Johann Hari: The truths Copenhagen ignored – Johann…

    So we have racked up a climate debt. We broke it; they paid. At this summit, for the first time, the poor countries rose in disgust. Their chief negotiator pointed out that the compensation offered "won't even pay for the coffins". The cliché that environmentalism is a rich person's ideology just gasped its final CO2-rich breath. As Naomi Klein put it: "At this summit, the pole of environmentalism has moved south."
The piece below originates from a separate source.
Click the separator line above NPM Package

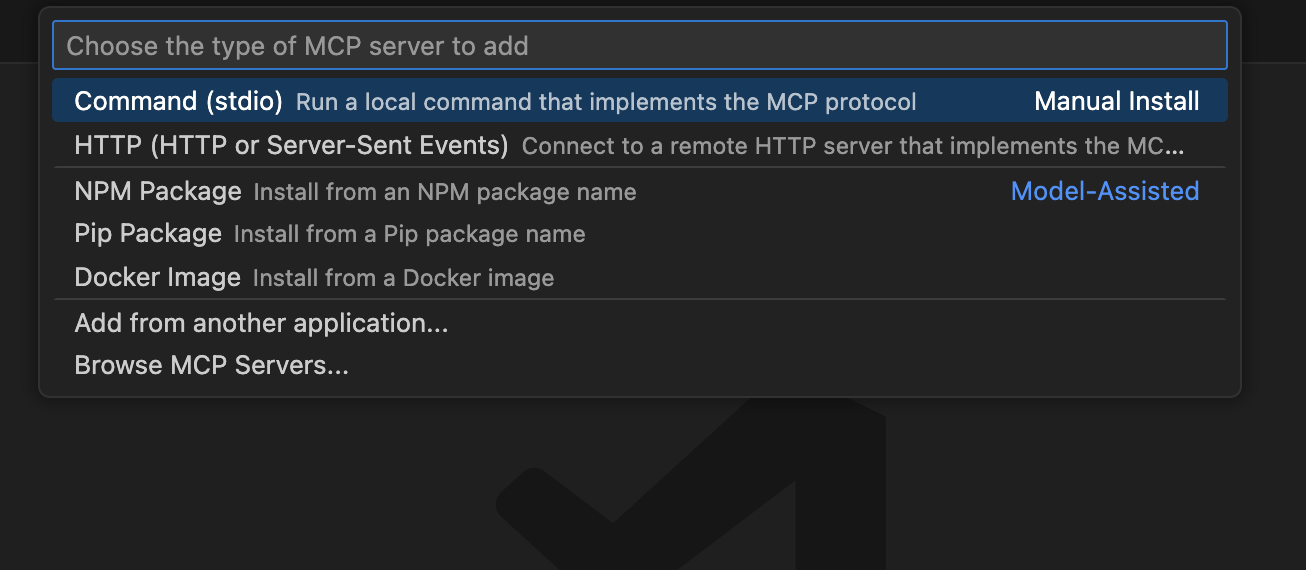[640, 167]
    When we are dividing up who has the right to emit the few remaining warming gases that the atmosphere can absorb, we need to realise that we are badly overdrawn. We have used up our share of warming gases, and then some. Yet the US and EU have dismissed the idea of climate debt out of hand. How can we get a lasting deal that every country agrees to if we ignore this basic principle of justice? Why should the poorest restrain themselves when the rich refuse to?
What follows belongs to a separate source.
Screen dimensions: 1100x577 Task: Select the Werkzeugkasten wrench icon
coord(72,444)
    A deal based on these real ideas would actually cool the atmosphere. The alternatives championed at Copenhagen by the rich world — carbon offsetting, carbon trading, carbon capture — won't. They are a global placebo. The critics who say the real solutions are "unrealistic" don't seem to realise that their alternative is more implausible still: civilisation continuing merrily on a planet whose natural processes are rapidly breaking down.

    Throughout the negotiations here, the world's low-lying island states have clung to the real ideas as a life raft, because they are the only way to save their countries from a swelling sea. It has been extraordinary to watch their representatives — quiet, sombre people with sad eyes — as they were forced to plead for their own existence. They tried persuasion and hard science and lyrical hymns of love for their lands, and all were ignored.
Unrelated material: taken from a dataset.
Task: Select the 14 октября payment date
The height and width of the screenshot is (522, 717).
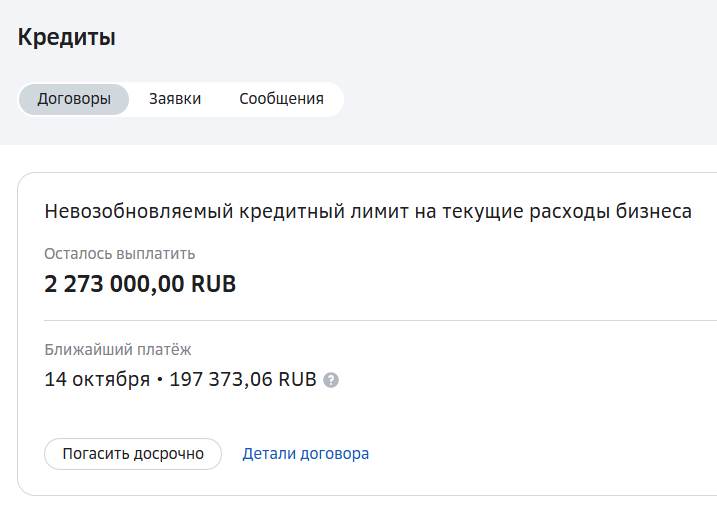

    These discarded ideas — and dozens more like them — show once again that man-made global warming can be stopped. The intellectual blueprints exist just as surely as the technological blueprints. There would be sacrifices, yes — but they are considerably less than the sacrifices made by our grandparents in their greatest fight.

    We will have to pay higher taxes and fly less to make the leap to a renewably powered world — but we will still be able to live an abundant life where we are warm and free and well fed. The only real losers will be the fossil fuel corporations and the petro-dictatorships.

    But our politicians have not chosen this sane path. No: they have chosen inertia and low taxes and oil money today over survival tomorrow. The true face of our current system — and of Copenhagen — can be seen in the life-saving ideas it has so casually tossed into the bin.